#### Excerto do documento
Parece-me que nem o “Vem” do PSD, nem esta “Troca” do PS (no meu entender pouco ética), vão fazer com que os jovens aceitem ficar por aqui e “trocar” as suas futuras pensões por um mísero “prato de lentilhas”, porque o que meterão ao bolso não vai dar para “poupar para a velhice”…

Apesar de ACC jurar que “a medida não se traduz em plafonamento das contribuições e das pensões”, não explica como é que se mantém a sustentabilidade financeira do sistema, em especial o reforço do financiamento do FEFSS.

Mas ACC confessa mais adiante, no mesmo artigo, que a reforma da Segurança Social “pode ser feita por reais instrumentos… como seja a transformação do sistema de pay as you go num sistema de capitalização nocional ou virtual…”

#### Dados fornecidos
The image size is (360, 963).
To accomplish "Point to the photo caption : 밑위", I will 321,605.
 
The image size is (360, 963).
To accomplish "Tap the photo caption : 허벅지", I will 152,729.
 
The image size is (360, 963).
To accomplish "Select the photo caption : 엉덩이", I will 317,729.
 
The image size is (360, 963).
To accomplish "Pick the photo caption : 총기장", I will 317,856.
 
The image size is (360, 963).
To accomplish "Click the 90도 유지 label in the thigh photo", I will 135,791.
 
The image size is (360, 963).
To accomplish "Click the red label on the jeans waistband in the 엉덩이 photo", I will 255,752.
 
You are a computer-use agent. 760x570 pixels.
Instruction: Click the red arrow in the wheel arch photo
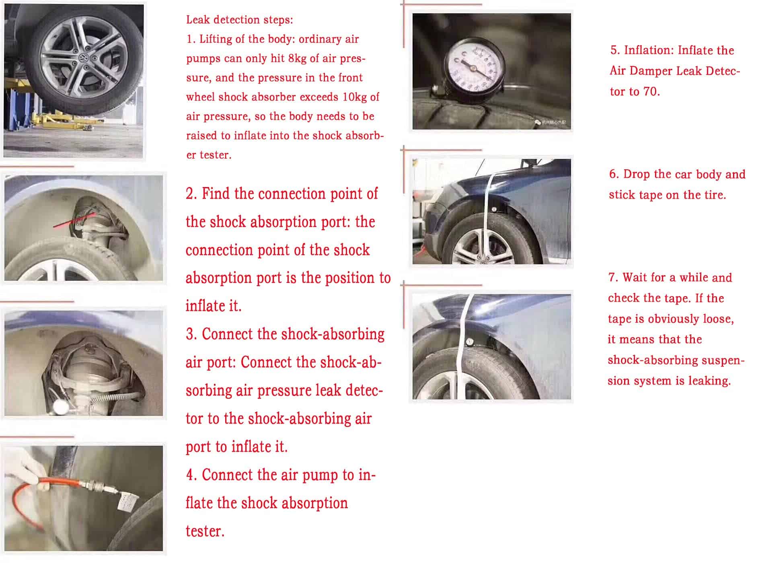tap(74, 220)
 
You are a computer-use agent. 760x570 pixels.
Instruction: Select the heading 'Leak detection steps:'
tap(239, 19)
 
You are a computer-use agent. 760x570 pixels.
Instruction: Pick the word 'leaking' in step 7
tap(709, 381)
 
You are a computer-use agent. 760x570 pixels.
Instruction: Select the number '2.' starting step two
tap(191, 194)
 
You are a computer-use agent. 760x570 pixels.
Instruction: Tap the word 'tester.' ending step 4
tap(205, 531)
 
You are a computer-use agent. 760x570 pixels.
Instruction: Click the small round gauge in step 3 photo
tap(61, 407)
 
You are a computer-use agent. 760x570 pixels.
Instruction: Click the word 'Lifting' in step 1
tap(216, 39)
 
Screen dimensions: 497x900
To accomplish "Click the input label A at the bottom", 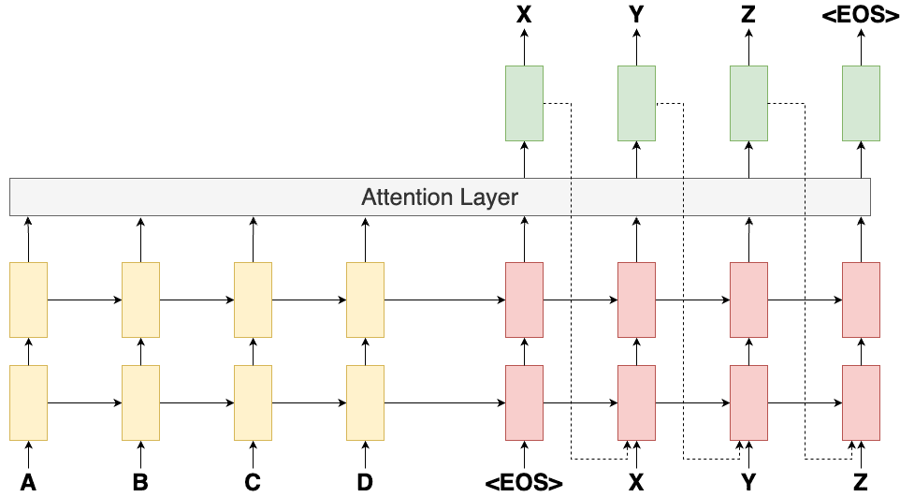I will tap(28, 483).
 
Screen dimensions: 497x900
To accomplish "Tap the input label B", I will tap(140, 483).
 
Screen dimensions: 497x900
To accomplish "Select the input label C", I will tap(253, 483).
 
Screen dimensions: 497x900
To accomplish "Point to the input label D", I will tap(365, 483).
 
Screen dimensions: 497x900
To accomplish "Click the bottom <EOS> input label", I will tap(524, 483).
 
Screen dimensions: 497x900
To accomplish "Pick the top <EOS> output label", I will tap(861, 15).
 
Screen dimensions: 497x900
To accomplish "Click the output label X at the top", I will tap(524, 15).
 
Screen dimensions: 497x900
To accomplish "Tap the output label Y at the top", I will tap(636, 15).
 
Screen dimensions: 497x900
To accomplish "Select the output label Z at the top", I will tap(748, 15).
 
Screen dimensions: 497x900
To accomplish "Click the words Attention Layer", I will tap(440, 197).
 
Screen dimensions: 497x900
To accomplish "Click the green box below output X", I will tap(524, 103).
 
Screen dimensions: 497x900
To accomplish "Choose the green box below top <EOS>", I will tap(861, 103).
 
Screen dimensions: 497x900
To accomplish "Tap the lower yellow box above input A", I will tap(28, 402).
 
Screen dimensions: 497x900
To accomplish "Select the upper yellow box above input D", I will tap(365, 300).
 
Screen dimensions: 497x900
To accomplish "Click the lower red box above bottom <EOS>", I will tap(524, 402).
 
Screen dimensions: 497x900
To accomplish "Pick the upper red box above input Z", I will tap(861, 300).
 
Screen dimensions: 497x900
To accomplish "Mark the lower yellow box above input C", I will tap(253, 402).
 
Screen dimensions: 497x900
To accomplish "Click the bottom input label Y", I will tap(748, 483).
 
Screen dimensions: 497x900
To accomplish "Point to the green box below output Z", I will tap(748, 103).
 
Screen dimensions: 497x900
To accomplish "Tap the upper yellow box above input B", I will tap(140, 300).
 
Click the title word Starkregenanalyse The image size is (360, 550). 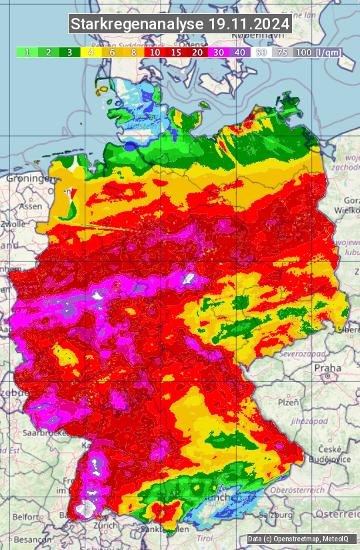[137, 25]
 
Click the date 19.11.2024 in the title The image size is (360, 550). [249, 25]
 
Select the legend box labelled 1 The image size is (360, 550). [27, 52]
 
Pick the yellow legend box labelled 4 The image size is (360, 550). [91, 52]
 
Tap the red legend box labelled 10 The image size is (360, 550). [155, 52]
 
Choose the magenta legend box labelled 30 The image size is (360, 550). [219, 52]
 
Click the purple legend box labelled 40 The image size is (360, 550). [240, 52]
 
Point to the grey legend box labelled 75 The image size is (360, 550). [283, 52]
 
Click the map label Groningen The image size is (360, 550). [28, 179]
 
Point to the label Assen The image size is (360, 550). [29, 207]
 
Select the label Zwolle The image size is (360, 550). [13, 224]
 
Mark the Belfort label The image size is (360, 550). [27, 517]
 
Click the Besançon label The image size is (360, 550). [32, 539]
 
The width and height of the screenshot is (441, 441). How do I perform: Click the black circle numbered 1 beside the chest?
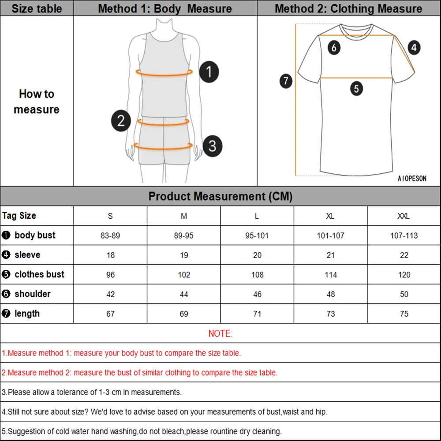coord(209,72)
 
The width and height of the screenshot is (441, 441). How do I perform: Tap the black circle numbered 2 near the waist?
coord(121,120)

#### Objetivos
• a. Indique se cada afirmação está de acordo com o excerto sobre a Segurança Social: (i) ACC garante que a medida não implica plafonamento das contribuições e das pensões; (ii) no excerto, a “Troca” do PS é apresentada como uma proposta ética; (iii) ACC explica como se mantém a sustentabilidade financeira do sistema. Responda sim ou não a cada uma e cite as palavras do excerto que decidem a resposta.
• b. Copie o trecho do excerto sobre a Segurança Social que começa em "Parece-me que nem" e continua até "financiamento do FEFSS.".

#### Respostas aos exercícios
• a.
(i) Sim: “a medida não se traduz em plafonamento das contribuições e das pensões”.
(ii) Não: “no meu entender pouco ética”.
(iii) Não: “não explica como é que se mantém a sustentabilidade financeira do sistema”.

• b.
Parece-me que nem o “Vem” do PSD, nem esta “Troca” do PS (no meu entender pouco ética), vão fazer com que os jovens aceitem ficar por aqui e “trocar” as suas futuras pensões por um mísero “prato de lentilhas”, porque o que meterão ao bolso não vai dar para “poupar para a velhice”…

Apesar de ACC jurar que “a medida não se traduz em plafonamento das contribuições e das pensões”, não explica como é que se mantém a sustentabilidade financeira do sistema, em especial o reforço do financiamento do FEFSS.